Head and Neck Cancer
01/09/2020

Radiother Oncol. 2020 Aug 28:S0167-8140(20)30733-7. doi: 10.1016/j.radonc.2020.08.015. Online ahead of print.

ABSTRACT

BACKGROUND AND PURPOSE: The incidence of hypopharyngeal and supraglottic cancer (HSC) is high in Japan. This study aimed to retrospectively identify risk factors for death unrelated to cancer and death from aspiration pneumonia after definitive radiotherapy (RT) for HSC.

MATERIALS AND METHODS: Overall, 391 patients who began definitive RT for HSC between 2006 and 2014 were identified from the Osaka International Cancer Institute electronic database. Among 391 patients, 33 had a history of surgery for esophageal cancer (EC) and 19 received simultaneous RT for synchronous EC. The cause of death was divided into 3 main categories: "cancer under study," "other malignancy," and "unrelated to cancer." Cox proportional hazard model was used to estimate the hazard ratio (HR).

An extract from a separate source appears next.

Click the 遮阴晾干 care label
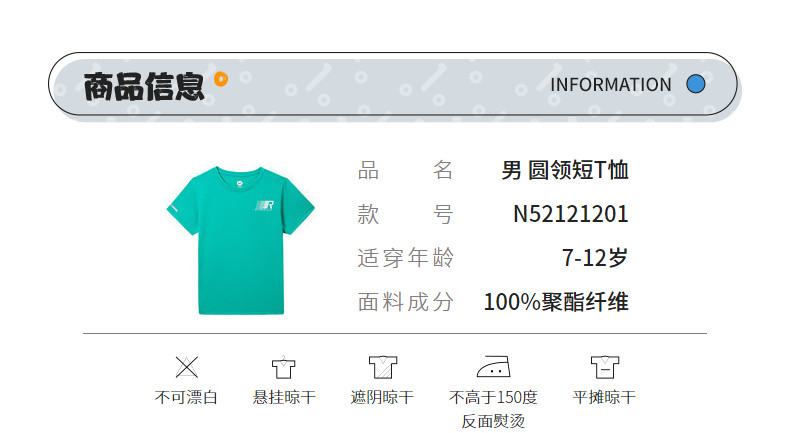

RESULTS: The median follow-up for survivors was 8 (range 3.6-14.1) years. At the last follow-up, 202 patients died. Death from "cancer under study," "other malignancy," and "unrelated to cancer" occurred in 92 (45.5%), 55 (27.2%), and 55 (27.2%) patients, respectively. Twelve patients died from aspiration pneumonia. In multivariate analysis for death unrelated to cancer and death from aspiration pneumonia, history of surgery for EC (HR: 3.87, p < 0.001; HR: 6.84, p = 0.007, respectively) and simultaneous RT for synchronous EC (HR: 3.74, p = 0.006; HR: 16.37, p < 0.001, respectively) were significant risk factors.

CONCLUSION: The laryngeal preservation approach by RT for HSC patients with a history of surgery for EC and simultaneous RT for synchronous EC should be used with caution.